La Terapia Cognitiva Conductual incorpora y enfatiza en la importancia de las variables contextuales, sistémicas, interpersonales y culturales en el marco general y en particular con la población infantojuvenil.
Según el Doctor en Psicología y Magíster en Gestión Educativa, Jonathan Ramírez, la TCC es una estrategia clínica que cuenta con la mayor evidencia científica en el diagnóstico y tratamiento de patologías relacionadas a niños, niñas y adolescentes.
"Las intervenciones de TCC están respaldadas por evidencias científica. Sus avances y sus estrategias están validadas por investigaciones que demuestran realmente su utilidad. Es por ello que uno de los elementos centrales de la TCC en adolescentes es que está orientada a objetivos y basada en evidencia, lo que implica que el paciente siempre tiene en mente las metas claras", explicó el Doctor en Psicología, Jonathan Ramírez.
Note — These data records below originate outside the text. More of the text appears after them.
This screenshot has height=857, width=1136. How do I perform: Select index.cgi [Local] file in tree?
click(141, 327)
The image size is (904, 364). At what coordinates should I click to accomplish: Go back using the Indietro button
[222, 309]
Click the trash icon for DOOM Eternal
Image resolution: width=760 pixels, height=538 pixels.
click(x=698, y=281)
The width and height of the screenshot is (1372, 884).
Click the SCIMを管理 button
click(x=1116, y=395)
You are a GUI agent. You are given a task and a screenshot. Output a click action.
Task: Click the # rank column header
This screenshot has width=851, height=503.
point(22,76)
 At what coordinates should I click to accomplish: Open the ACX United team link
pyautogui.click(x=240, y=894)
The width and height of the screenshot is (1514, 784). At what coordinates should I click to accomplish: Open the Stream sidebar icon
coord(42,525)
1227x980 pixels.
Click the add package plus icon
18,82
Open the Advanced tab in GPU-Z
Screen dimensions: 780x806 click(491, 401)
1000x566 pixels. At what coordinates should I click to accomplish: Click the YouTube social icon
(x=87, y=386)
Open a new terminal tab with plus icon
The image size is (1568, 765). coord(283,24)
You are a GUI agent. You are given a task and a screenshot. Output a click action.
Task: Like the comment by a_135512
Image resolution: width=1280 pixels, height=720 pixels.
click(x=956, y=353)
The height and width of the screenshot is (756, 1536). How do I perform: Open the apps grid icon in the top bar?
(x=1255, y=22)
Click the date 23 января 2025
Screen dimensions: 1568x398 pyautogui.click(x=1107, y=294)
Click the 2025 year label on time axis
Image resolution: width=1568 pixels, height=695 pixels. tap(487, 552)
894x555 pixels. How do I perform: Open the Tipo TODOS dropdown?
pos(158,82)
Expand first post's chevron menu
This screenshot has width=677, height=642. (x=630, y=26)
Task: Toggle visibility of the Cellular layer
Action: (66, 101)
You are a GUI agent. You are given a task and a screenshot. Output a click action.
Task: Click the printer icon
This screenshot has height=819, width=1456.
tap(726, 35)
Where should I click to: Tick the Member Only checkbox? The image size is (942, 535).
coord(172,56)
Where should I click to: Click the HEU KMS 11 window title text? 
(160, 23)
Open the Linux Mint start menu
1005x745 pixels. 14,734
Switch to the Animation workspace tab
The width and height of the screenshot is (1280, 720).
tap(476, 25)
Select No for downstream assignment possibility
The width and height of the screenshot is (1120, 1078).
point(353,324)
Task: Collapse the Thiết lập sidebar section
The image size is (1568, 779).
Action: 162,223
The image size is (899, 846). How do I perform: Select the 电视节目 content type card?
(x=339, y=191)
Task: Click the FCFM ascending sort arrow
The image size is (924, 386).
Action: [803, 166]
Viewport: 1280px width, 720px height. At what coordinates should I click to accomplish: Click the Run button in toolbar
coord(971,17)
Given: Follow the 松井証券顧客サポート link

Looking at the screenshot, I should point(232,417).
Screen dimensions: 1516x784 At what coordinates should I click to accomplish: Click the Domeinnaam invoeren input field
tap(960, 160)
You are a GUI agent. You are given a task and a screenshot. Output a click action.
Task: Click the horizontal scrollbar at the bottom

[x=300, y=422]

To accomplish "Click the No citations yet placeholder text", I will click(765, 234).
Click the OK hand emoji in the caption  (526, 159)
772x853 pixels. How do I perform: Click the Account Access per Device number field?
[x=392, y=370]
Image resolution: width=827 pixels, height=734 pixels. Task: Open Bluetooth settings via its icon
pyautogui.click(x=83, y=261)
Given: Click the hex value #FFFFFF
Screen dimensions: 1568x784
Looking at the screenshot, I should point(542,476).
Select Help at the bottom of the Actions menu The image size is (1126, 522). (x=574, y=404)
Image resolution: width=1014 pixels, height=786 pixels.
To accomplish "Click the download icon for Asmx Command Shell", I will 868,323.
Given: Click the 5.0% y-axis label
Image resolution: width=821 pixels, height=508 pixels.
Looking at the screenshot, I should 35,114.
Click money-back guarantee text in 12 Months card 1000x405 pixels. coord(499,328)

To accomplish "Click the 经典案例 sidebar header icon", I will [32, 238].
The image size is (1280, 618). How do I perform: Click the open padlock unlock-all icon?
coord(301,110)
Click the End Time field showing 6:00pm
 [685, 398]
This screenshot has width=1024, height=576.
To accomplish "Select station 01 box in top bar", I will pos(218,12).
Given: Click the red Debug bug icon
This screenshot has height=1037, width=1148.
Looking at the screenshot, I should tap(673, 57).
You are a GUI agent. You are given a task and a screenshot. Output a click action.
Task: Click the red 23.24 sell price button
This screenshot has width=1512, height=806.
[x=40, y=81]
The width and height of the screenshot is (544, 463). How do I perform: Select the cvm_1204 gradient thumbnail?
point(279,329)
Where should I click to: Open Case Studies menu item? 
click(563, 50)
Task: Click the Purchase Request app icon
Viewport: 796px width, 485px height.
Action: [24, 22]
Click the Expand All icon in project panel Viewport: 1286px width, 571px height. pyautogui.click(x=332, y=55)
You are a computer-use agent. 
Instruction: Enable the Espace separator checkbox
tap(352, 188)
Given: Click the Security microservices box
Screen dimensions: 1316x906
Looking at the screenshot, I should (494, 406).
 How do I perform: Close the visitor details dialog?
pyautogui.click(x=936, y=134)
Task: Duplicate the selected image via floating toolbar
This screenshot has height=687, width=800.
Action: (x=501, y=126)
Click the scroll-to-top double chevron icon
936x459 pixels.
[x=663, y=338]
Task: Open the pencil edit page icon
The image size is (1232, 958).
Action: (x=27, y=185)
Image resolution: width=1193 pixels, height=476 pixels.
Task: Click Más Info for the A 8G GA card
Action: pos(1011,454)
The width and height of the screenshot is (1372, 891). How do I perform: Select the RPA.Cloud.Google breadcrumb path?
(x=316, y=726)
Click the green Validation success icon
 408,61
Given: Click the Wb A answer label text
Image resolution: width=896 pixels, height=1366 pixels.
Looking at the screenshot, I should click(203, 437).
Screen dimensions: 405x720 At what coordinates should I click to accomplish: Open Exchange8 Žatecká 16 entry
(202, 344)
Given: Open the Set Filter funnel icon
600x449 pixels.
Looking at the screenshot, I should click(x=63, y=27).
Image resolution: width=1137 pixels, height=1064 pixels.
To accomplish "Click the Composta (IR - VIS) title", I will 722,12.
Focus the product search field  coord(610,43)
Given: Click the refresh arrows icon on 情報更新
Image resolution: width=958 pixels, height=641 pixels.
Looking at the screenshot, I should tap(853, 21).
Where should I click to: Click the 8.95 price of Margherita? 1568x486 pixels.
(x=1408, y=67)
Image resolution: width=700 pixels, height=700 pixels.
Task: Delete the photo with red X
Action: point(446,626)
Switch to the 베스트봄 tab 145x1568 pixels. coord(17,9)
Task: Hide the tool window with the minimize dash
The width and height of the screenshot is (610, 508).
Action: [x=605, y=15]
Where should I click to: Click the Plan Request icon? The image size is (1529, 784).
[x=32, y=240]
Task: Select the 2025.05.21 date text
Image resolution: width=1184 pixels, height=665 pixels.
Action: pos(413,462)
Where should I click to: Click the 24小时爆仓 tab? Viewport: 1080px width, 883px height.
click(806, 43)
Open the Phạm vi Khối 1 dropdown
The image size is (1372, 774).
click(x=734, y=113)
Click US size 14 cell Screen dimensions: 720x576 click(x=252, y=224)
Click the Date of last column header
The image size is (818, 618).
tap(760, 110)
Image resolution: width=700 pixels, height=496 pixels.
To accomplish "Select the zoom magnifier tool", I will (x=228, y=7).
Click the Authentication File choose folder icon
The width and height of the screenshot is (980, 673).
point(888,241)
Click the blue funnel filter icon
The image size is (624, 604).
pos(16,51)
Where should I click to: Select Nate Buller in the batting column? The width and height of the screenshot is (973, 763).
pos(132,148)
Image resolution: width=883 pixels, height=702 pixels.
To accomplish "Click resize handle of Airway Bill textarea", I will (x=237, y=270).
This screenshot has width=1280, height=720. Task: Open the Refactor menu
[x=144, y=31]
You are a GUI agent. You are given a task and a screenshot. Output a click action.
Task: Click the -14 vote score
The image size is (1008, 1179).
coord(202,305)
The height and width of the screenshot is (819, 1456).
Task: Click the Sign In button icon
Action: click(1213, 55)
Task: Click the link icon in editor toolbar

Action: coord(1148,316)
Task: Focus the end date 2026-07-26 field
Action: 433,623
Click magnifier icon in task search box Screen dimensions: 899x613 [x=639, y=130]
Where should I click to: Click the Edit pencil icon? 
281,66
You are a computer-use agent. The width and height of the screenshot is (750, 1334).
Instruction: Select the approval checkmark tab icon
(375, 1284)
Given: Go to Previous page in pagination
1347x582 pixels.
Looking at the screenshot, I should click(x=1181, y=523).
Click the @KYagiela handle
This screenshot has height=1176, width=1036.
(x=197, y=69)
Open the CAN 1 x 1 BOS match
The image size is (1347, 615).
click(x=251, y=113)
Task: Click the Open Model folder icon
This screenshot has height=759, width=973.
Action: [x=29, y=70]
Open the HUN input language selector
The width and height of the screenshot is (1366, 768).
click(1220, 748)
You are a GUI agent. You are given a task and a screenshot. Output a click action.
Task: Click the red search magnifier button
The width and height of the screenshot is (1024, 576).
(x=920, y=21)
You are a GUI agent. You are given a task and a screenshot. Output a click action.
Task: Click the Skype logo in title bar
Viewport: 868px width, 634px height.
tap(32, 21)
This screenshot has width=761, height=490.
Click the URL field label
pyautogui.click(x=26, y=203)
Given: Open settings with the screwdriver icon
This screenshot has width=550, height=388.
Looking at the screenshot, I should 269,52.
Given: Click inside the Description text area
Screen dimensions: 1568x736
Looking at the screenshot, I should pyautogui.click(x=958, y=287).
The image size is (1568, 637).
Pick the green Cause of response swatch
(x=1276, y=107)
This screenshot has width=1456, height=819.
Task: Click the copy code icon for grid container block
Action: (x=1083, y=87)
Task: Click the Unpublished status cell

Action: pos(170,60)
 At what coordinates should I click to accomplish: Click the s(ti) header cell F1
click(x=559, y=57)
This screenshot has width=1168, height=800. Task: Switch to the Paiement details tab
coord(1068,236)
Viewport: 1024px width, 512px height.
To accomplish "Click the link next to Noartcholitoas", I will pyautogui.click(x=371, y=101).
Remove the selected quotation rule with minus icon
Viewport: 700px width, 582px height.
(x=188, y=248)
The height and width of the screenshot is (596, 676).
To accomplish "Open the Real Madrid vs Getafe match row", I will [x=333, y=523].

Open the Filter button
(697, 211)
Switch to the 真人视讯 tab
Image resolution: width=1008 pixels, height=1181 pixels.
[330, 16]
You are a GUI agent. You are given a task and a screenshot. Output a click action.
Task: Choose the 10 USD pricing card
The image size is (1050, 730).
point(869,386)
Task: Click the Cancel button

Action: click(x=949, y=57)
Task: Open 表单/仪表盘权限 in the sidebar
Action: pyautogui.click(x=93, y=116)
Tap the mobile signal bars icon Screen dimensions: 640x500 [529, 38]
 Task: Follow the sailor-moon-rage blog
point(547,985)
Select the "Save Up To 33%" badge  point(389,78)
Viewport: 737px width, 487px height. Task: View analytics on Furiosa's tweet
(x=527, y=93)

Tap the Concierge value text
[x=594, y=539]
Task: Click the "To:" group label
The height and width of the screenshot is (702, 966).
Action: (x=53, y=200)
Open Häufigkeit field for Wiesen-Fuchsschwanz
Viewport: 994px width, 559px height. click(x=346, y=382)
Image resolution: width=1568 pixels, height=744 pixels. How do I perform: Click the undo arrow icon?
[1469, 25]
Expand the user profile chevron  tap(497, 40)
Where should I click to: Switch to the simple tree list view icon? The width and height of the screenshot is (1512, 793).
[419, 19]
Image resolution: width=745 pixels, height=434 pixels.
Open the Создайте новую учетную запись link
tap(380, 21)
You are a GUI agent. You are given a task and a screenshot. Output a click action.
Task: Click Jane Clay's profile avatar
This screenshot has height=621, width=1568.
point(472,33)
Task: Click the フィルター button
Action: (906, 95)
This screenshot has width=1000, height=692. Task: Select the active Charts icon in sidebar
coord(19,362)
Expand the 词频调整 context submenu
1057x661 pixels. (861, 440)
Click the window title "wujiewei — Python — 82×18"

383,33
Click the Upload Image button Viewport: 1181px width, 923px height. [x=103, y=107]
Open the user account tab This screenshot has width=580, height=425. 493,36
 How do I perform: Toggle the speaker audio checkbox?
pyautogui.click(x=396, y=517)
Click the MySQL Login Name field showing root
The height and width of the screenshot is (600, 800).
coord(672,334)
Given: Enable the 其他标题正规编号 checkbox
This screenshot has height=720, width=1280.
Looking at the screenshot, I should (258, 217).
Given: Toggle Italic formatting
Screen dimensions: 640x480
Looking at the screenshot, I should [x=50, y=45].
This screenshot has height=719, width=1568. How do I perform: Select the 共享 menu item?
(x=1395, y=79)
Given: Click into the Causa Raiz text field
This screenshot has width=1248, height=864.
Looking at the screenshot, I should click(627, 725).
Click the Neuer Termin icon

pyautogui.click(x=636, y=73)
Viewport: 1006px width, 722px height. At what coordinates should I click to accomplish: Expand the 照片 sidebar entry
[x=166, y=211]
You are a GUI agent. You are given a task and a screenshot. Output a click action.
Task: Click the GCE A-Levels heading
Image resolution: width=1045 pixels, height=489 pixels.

La diferencia de la Terapia Cognitiva Conductual con otros tipos de terapia en adolescentes es que la TCC tiene un enfoque práctico y estructurado donde se planifica y se estructuran los tratamientos. Además, se basa en el presente y problemas actuales más que en eventos pasados con el fin de que la persona pueda centrarse en el hoy para vivir un futuro mejor.
En esa misma línea, en la TCC la relación con el terapeuta y el consultante es colaborativa ya que se trabaja junto al adolescente activamente en las sesiones.
Es fundamental que en el tratamiento cognitivo conductual de niñas, niños y adolescentes, se incluyan entrevistas a padres, familiares o vinculares, terapias enfocadas en el niño o niña, orientación a cuidadores, trabajo con la escuela e incluso, trabajo interdisciplinario e integral con psicopedagogos, pedriatas y/o psiquiatras.
Te dejamos a continuación algunos trastornos y diagnósticos adolescentes que son tratados exitosamente con la Terapia Cognitiva Conductual:
- Trastornos de Ansiedad: como el trastorno de ansiedad generalizada, fobia social, fobias específicas, trastorno de pánico, y trastornos obsesivo-compulsivos.
- Trastornos del Estado de Ánimo: incluyendo la depresión y trastorno bipolar.
- Trastornos de la Conducta Alimentaria: como la pica, anorexia y bulimia nerviosa.
- Trastornos por Déficit de Atención e Hiperactividad (TDAH).
- Trastornos de la Conducta: como comportamientos oposicionistas desafiantes.
- Problemas relacionados con el estrés y traumas, incluyendo el trastorno de estrés postraumático (TEPT).